→ **What the exercise asks**: Which lines in the items below contain the word "click"? Copy out each of those lines in full.
BEGIN Available data
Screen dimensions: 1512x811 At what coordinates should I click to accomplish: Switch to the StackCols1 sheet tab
END Available data
BEGIN Available data
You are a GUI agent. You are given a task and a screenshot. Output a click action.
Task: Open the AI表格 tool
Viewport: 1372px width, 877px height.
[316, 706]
END Available data
BEGIN Available data
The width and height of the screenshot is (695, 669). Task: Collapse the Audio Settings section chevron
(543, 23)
END Available data
→ **Answer for this exercise**:
Screen dimensions: 1512x811 At what coordinates should I click to accomplish: Switch to the StackCols1 sheet tab
You are a GUI agent. You are given a task and a screenshot. Output a click action.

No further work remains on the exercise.